**Consigne écrite 1:**
Répondez à ces questions sur l'extrait consacré au rugby argentin :
(a) Par quel club Serafín Dengra est-il notamment passé ?
(b) Au cours de quelle décennie était-il le pilier symbole de la sélection argentine ?
(c) Sur quel réseau José Luis Chilavert s'en est-il pris à l'ex-capitaine argentin ?

•••••

Une situation à laquelle a tenu à réagir l’ancien Pumas Serafín Dengra sur La Red. L’ancien pilier symbole de la sélection argentine au cours des années 80 et passé par Bourgoin notamment a laissé éclater sa colère sur la radio locale tant pour l’hommage à Maradona que sur les tweets racistes : « Ce qui m'a rendu le plus triste, c'est l'hommage qu'ils ont rendu à Maradona. L'exemple des All Blacks m'a surpris. Je le regardais à la télé et mes muscles se sont contractés, j'étais pétrifié […] Diego a toujours soutenu notre sport, il a toujours été avec nous. Je ne peux pas croire que personne n'ait eu la tête de penser à un autre hommage. Diego est Dieu. Le respect est la chose la plus importante. Je pense que les garçons étaient très concentrés sur le jeu. Mais il y a des leaders qui ont aussi pensé à faire autre chose... Je n'aime pas lancer des bâtons mais je ne peux pas me taire non plus. Maradona a toujours été notre ami. Il est le porte-drapeau du sport argentin. » Puis de se montrer pour le moins virulent envers les trois fautifs : « C'est fou qu'ils aient été envoyés il y a huit, neuf ans ... Ce n'est pas du rugby. Je ne suis pas du tout d'accord, c'est terrible. Les messages sont passés, je pensais que c'était une blague. Je ressentais beaucoup d'impuissance et cela m'a rendu triste. J'ai toujours essayé de rendre le rugby plus populaire, je ne suis pas un élitiste. Je ne comprends pas. Ce sont des connards. »
Des mots durs qui témoignent de la déception ressentie à l’annonce de la nouvelle lui qui ne se reconnaît pas dans de tels propos. Il fait par ailleurs amende honorable de son sport malgré les différentes crises qui le frappe : « Le rugby n'est pas ça. C'est un travail d'équipe. L'été s'est aussi passé avec le garçon qui a été tué à Gesell ... Le rugby n'est pas tout comme ça. La plupart des gens sont très bons et très nobles dans ce sport. Le rugby m'a aidé à me former en tant que personne, il m'a toujours donné de bons exemples. Il y a dix ans, ces gars-là étaient un peu fous ». L’ancien gardien de but du Paraguay José Luis Chilavert s’en est également pris sur Twitter à l’ex-capitaine argentin, qui avait tenu des propos à l’encontre des Paraguayens et Boliviens : « M. Pablo Matera, les Boliviens et les Paraguayens sont des gens honnêtes et travailleurs, mais pas racistes. Vous faites beaucoup de mal au rugby et à votre beau pays. Tu n'as rien gagné. »

•••••

**Consigne écrite 2:** Recopiez à l'identique, dans les enregistrements, tout ce qui va de la ligne contenant "Yawaweb (41, 1394)" jusqu'à la ligne contenant "Bestway Hydro-Force Lite Rapid X2 (48, 1203)", ces deux lignes comprises.

•••••

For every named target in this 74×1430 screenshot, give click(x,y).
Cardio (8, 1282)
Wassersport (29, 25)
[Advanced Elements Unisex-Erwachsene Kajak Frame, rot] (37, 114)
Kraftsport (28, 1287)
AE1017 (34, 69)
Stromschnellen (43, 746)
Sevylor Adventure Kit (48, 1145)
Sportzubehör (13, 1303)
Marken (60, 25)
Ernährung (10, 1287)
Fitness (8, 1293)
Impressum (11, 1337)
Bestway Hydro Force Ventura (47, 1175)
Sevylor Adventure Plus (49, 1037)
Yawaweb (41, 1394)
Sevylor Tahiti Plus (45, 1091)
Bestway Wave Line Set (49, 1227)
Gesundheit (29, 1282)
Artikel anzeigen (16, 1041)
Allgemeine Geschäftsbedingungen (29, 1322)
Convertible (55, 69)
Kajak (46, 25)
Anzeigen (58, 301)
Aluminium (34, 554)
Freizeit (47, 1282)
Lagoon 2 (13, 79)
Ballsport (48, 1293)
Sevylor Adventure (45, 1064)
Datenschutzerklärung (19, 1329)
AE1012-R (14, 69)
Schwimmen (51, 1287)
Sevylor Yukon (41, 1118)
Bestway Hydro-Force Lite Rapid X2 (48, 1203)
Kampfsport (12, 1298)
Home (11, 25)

•••••

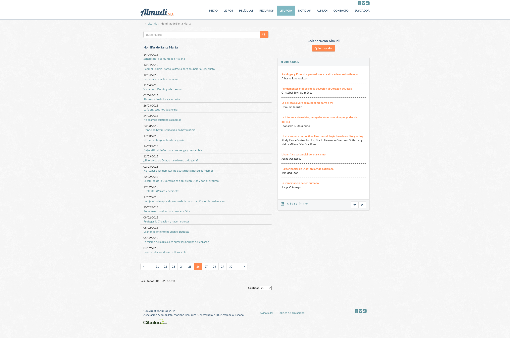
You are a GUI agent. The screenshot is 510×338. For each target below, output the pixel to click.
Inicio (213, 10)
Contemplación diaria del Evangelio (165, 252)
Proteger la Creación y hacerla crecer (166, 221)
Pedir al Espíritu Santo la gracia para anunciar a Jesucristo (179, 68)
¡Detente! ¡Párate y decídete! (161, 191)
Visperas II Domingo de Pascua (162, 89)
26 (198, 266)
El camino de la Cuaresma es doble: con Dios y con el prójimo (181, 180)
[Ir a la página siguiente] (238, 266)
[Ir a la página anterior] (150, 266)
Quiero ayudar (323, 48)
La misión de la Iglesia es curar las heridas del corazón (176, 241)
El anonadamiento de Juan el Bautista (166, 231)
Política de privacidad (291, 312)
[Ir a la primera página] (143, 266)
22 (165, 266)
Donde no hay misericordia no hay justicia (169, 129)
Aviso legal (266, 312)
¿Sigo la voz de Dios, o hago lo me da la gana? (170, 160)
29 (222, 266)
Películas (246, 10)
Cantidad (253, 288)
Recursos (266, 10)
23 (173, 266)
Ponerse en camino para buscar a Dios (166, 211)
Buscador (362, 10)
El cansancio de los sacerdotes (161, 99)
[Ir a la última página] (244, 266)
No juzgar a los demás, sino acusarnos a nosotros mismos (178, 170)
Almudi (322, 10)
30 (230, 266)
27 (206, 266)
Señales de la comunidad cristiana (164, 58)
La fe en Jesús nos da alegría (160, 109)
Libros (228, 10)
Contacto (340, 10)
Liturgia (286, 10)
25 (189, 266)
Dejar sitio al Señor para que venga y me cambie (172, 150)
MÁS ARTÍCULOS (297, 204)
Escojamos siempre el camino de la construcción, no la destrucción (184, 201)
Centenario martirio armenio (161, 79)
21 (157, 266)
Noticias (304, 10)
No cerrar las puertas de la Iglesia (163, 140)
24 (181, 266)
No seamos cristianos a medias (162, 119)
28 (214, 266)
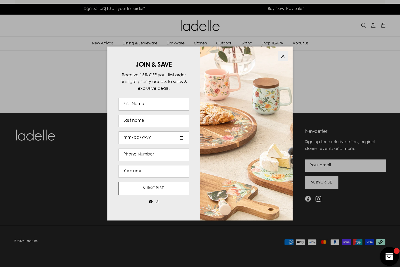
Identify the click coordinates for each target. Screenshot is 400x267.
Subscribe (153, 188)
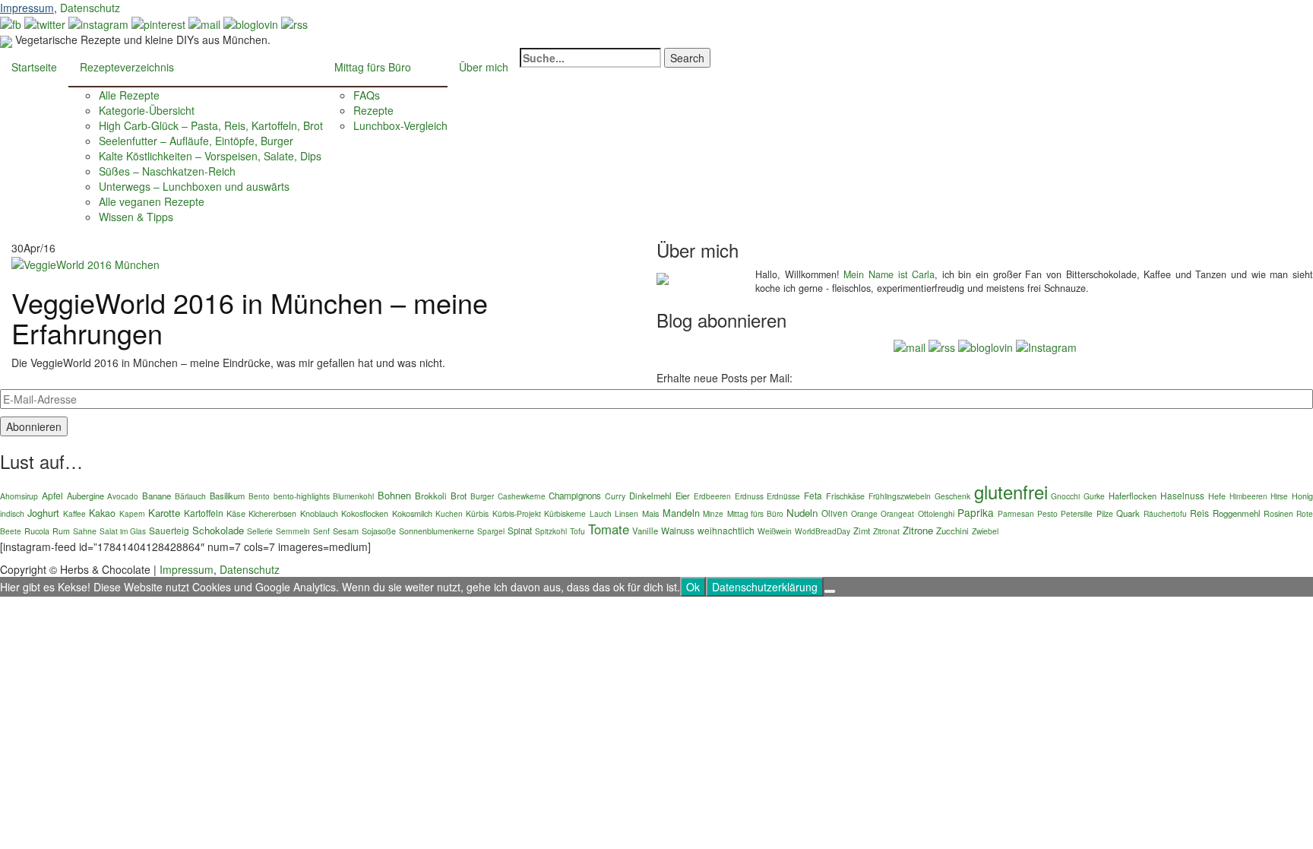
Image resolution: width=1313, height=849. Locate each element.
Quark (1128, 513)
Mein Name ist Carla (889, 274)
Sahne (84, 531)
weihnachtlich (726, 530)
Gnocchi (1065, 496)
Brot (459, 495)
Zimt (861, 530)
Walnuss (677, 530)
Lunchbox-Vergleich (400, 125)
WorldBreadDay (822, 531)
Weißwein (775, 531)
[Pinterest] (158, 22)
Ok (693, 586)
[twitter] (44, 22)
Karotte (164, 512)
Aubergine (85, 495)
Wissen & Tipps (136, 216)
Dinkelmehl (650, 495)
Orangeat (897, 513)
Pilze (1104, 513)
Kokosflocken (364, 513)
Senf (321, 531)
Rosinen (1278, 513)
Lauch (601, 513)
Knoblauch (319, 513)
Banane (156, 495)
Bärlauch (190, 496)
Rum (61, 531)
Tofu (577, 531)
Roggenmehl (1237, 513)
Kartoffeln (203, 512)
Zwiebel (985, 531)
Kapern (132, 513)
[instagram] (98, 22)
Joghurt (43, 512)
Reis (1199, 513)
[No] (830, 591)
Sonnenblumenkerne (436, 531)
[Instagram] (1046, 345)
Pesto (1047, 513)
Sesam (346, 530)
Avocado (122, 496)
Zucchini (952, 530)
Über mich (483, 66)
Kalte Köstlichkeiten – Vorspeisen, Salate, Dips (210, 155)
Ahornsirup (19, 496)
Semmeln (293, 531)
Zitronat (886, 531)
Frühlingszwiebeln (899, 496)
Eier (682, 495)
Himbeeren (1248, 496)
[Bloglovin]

•••••

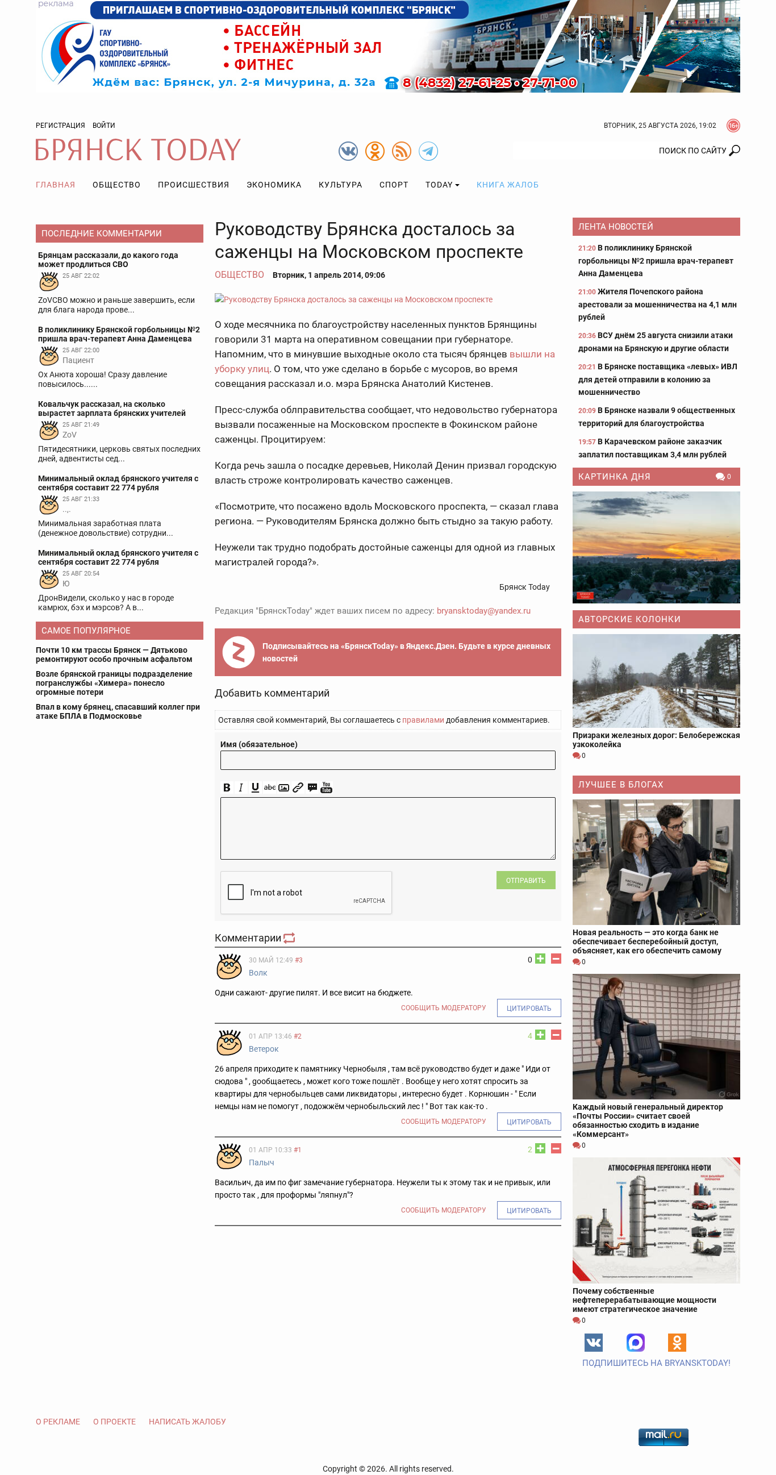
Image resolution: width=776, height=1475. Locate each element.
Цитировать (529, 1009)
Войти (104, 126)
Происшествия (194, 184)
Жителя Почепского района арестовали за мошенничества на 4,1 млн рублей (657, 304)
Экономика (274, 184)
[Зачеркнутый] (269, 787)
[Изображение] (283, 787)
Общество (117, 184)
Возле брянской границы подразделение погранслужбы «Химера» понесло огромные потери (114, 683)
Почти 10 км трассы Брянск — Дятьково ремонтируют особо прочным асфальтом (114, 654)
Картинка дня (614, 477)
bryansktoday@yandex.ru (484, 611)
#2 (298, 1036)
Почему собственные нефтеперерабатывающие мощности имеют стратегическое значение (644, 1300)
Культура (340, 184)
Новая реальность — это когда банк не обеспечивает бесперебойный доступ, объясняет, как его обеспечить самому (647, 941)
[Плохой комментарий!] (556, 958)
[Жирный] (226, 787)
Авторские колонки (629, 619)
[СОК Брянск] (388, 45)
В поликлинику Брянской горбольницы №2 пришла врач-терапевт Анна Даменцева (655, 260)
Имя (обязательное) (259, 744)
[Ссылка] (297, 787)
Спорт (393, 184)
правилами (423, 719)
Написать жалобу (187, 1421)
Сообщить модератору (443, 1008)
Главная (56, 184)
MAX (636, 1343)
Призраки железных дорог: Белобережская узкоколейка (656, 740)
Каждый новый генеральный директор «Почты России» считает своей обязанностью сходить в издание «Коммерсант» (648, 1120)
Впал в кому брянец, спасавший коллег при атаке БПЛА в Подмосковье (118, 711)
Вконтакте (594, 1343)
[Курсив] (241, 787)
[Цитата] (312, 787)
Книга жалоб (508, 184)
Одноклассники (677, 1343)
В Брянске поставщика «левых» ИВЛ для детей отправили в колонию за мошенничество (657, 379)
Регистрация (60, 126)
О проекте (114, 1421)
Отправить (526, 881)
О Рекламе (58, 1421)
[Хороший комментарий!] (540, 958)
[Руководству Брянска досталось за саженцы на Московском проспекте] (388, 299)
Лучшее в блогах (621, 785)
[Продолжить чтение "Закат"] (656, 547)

•••••

**Résultat attendu 1:**
(a) Bourgoin
(b) Les années 80
(c) Twitter

**Résultat attendu 2:**
Yawaweb (41, 1394)
Sevylor Tahiti Plus (45, 1091)
Bestway Wave Line Set (49, 1227)
Gesundheit (29, 1282)
Artikel anzeigen (16, 1041)
Allgemeine Geschäftsbedingungen (29, 1322)
Convertible (55, 69)
Kajak (46, 25)
Anzeigen (58, 301)
Aluminium (34, 554)
Freizeit (47, 1282)
Lagoon 2 (13, 79)
Ballsport (48, 1293)
Sevylor Adventure (45, 1064)
Datenschutzerklärung (19, 1329)
AE1012-R (14, 69)
Schwimmen (51, 1287)
Sevylor Yukon (41, 1118)
Bestway Hydro-Force Lite Rapid X2 (48, 1203)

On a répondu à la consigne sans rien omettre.